WHAT THE TASK ASKS -> Output the data word for word. Begin at its first line and end at the line with "The image size is (2380, 1546).".

[Stored records]

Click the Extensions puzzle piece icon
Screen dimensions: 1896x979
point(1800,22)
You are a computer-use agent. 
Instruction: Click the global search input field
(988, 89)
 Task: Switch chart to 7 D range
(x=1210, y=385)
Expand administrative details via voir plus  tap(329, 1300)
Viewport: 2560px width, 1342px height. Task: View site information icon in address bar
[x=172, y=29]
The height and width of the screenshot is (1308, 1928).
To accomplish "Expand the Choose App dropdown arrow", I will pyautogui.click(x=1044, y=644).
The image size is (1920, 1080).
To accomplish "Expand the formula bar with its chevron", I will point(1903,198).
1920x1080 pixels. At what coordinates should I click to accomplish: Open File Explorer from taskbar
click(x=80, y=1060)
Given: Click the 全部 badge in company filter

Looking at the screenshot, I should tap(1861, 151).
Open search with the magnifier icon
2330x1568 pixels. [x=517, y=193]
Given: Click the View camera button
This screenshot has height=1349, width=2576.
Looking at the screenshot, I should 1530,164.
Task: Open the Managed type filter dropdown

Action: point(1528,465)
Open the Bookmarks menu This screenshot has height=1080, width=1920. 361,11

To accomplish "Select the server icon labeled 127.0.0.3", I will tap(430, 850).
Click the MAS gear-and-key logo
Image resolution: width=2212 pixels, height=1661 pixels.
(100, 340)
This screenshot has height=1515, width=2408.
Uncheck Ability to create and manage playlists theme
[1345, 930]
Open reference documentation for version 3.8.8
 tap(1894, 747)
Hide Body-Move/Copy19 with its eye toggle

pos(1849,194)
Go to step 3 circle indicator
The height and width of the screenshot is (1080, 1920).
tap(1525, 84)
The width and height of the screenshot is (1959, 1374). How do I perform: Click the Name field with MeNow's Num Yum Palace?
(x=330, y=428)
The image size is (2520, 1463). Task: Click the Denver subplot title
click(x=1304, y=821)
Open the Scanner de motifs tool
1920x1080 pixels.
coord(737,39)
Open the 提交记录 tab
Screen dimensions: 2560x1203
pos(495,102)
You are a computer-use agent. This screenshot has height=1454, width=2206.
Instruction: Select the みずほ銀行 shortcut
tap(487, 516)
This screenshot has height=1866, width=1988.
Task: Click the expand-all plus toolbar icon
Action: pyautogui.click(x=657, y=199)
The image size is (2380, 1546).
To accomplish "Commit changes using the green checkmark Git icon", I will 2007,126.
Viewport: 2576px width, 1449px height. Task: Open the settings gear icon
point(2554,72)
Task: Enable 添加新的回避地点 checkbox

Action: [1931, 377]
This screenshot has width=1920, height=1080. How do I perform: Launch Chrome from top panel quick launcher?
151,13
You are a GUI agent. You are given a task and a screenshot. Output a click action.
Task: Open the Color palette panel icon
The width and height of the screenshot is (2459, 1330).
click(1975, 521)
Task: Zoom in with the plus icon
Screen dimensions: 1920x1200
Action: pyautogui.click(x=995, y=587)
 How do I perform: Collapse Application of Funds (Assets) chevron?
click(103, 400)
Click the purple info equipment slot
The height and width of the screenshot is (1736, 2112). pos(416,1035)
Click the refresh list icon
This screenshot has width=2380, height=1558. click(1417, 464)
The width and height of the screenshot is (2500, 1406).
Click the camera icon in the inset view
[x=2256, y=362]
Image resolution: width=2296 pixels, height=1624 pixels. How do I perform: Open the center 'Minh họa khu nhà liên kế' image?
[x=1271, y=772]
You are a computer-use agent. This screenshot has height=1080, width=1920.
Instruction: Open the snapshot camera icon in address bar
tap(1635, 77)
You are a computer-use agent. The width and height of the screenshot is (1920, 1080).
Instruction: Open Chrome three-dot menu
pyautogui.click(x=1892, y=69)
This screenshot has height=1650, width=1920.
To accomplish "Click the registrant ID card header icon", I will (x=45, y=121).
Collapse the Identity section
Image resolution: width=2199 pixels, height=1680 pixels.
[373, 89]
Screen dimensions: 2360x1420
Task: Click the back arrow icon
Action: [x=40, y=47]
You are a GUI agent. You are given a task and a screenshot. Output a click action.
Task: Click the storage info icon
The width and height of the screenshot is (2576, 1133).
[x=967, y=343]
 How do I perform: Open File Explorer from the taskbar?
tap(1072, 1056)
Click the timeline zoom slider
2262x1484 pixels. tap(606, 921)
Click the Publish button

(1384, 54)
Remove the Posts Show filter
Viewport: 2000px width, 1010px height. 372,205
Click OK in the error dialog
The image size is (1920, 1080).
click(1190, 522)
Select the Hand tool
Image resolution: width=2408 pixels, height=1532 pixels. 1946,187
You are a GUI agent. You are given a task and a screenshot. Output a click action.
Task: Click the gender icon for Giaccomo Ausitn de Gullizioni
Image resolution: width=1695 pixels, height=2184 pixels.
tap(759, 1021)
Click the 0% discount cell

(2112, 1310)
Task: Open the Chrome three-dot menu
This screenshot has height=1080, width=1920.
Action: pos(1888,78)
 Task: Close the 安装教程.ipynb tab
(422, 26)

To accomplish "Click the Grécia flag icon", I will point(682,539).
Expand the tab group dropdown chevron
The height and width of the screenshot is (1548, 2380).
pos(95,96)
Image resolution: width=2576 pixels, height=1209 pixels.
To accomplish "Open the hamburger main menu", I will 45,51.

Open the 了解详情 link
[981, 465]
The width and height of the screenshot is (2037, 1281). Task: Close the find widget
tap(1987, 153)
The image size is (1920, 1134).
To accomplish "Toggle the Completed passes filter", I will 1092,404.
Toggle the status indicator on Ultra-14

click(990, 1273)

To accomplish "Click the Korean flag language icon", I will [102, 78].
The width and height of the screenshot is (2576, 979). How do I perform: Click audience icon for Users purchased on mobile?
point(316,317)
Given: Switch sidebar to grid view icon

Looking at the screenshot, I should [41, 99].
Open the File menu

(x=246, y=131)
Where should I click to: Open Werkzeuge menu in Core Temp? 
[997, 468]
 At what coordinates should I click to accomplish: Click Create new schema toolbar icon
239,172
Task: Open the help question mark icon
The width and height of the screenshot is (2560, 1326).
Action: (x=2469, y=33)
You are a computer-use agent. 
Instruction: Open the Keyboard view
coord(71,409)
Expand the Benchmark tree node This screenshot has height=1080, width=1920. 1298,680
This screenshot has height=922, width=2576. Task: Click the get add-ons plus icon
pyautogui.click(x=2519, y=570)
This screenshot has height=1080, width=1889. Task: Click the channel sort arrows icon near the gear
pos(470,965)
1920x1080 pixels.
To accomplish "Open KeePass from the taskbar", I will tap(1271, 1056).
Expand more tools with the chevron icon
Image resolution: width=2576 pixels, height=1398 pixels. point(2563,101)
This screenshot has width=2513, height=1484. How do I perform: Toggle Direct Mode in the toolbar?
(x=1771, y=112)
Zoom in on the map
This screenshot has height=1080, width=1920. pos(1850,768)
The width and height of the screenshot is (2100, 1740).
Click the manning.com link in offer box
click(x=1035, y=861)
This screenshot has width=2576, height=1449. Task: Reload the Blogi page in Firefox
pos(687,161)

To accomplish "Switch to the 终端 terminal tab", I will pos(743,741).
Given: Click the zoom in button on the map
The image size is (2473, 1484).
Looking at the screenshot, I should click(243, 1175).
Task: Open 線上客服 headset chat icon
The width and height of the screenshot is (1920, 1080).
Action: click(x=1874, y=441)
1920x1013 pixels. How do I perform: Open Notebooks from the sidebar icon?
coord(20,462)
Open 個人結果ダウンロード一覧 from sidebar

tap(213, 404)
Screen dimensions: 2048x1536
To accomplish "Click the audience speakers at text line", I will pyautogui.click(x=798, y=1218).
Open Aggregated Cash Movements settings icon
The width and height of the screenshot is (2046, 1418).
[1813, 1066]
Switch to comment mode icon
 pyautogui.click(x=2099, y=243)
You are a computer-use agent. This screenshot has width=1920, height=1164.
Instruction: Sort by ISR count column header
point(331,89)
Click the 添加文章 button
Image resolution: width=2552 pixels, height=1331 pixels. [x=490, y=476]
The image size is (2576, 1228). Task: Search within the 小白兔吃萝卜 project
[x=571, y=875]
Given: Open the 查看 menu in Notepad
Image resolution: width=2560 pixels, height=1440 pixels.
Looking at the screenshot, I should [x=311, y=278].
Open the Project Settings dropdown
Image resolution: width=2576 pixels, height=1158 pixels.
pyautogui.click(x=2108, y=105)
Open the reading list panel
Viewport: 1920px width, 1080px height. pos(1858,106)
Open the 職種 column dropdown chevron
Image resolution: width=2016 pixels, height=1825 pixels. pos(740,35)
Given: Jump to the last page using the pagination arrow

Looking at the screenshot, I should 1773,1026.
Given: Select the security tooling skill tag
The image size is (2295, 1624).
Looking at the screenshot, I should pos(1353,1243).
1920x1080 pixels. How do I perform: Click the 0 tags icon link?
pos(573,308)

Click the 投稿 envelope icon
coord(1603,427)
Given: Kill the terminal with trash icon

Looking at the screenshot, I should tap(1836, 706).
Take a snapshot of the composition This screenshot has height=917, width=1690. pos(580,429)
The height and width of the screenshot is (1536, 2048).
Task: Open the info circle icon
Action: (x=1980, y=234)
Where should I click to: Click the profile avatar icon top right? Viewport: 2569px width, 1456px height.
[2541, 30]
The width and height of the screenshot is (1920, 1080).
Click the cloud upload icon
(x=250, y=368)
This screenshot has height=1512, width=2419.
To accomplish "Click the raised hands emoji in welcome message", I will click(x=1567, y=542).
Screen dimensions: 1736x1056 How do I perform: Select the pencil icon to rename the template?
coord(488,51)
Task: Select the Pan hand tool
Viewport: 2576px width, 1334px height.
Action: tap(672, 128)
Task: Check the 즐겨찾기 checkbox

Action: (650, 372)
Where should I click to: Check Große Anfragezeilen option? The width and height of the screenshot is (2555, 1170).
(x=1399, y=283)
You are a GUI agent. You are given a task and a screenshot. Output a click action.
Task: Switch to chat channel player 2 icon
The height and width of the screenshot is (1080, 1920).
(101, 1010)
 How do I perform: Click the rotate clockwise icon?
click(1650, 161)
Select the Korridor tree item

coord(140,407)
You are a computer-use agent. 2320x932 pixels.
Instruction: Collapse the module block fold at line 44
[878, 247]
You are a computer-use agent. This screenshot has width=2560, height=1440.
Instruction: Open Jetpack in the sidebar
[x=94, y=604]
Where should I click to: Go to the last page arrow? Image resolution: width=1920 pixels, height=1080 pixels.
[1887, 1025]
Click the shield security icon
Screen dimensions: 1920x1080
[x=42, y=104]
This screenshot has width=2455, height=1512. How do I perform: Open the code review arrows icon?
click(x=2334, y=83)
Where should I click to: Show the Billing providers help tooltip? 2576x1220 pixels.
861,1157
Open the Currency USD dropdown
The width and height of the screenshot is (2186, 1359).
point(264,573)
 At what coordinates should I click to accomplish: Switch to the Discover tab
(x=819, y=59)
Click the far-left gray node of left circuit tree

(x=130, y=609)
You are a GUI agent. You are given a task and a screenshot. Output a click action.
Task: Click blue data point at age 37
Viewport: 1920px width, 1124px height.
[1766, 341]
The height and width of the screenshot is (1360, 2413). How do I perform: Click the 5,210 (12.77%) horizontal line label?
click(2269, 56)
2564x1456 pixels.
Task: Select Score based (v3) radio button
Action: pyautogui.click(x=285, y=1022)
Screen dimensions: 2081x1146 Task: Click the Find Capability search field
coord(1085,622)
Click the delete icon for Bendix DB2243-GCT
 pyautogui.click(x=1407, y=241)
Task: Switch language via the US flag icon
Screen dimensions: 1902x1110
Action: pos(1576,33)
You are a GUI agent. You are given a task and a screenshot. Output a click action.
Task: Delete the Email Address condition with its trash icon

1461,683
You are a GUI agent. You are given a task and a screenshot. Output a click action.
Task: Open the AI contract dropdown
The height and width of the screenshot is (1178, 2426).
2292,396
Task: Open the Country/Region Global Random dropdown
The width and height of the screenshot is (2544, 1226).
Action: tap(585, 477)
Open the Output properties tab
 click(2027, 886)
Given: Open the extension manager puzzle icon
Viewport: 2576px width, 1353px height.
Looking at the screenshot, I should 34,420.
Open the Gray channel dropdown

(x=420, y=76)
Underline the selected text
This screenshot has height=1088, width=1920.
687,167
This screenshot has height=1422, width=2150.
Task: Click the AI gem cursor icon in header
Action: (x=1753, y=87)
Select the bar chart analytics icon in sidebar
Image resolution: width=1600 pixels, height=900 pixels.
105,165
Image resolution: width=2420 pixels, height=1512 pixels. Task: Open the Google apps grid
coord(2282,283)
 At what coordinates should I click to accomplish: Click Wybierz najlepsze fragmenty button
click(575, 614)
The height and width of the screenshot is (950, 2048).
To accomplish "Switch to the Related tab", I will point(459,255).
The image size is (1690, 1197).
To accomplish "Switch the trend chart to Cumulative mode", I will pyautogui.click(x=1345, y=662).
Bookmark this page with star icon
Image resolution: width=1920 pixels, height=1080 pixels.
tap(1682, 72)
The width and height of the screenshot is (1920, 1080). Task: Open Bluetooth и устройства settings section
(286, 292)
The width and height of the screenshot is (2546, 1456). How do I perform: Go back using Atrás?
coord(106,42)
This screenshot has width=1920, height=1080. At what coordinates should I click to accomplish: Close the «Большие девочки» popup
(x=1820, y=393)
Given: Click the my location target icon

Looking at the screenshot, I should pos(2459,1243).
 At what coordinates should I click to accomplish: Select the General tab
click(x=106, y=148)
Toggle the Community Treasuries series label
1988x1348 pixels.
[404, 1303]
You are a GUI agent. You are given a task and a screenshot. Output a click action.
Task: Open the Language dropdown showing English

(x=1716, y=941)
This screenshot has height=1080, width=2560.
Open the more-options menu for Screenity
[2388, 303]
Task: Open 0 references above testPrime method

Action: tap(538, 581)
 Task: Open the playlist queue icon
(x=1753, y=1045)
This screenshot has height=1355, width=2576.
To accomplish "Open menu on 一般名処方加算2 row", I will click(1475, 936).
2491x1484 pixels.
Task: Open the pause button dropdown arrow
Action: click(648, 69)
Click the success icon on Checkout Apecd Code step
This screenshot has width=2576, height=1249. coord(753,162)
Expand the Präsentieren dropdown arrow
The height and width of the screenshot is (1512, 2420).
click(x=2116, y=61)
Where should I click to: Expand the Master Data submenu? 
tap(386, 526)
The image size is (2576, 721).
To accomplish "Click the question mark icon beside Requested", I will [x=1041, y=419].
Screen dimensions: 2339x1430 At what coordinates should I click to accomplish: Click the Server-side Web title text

ANSWER SECTION ->
Click the Extensions puzzle piece icon
Screen dimensions: 1896x979
point(1800,22)
You are a computer-use agent. 
Instruction: Click the global search input field
(988, 89)
 Task: Switch chart to 7 D range
(x=1210, y=385)
Expand administrative details via voir plus  tap(329, 1300)
Viewport: 2560px width, 1342px height. Task: View site information icon in address bar
[x=172, y=29]
The height and width of the screenshot is (1308, 1928).
To accomplish "Expand the Choose App dropdown arrow", I will pyautogui.click(x=1044, y=644).
The image size is (1920, 1080).
To accomplish "Expand the formula bar with its chevron", I will point(1903,198).
1920x1080 pixels. At what coordinates should I click to accomplish: Open File Explorer from taskbar
click(x=80, y=1060)
Given: Click the 全部 badge in company filter

Looking at the screenshot, I should tap(1861, 151).
Open search with the magnifier icon
2330x1568 pixels. [x=517, y=193]
Given: Click the View camera button
This screenshot has height=1349, width=2576.
Looking at the screenshot, I should 1530,164.
Task: Open the Managed type filter dropdown

Action: point(1528,465)
Open the Bookmarks menu This screenshot has height=1080, width=1920. 361,11

To accomplish "Select the server icon labeled 127.0.0.3", I will tap(430, 850).
Click the MAS gear-and-key logo
Image resolution: width=2212 pixels, height=1661 pixels.
(100, 340)
This screenshot has height=1515, width=2408.
Uncheck Ability to create and manage playlists theme
[1345, 930]
Open reference documentation for version 3.8.8
 tap(1894, 747)
Hide Body-Move/Copy19 with its eye toggle

pos(1849,194)
Go to step 3 circle indicator
The height and width of the screenshot is (1080, 1920).
tap(1525, 84)
The width and height of the screenshot is (1959, 1374). How do I perform: Click the Name field with MeNow's Num Yum Palace?
(x=330, y=428)
The image size is (2520, 1463). Task: Click the Denver subplot title
click(x=1304, y=821)
Open the Scanner de motifs tool
1920x1080 pixels.
coord(737,39)
Open the 提交记录 tab
Screen dimensions: 2560x1203
pos(495,102)
You are a computer-use agent. This screenshot has height=1454, width=2206.
Instruction: Select the みずほ銀行 shortcut
tap(487, 516)
This screenshot has height=1866, width=1988.
Task: Click the expand-all plus toolbar icon
Action: pyautogui.click(x=657, y=199)
The image size is (2380, 1546).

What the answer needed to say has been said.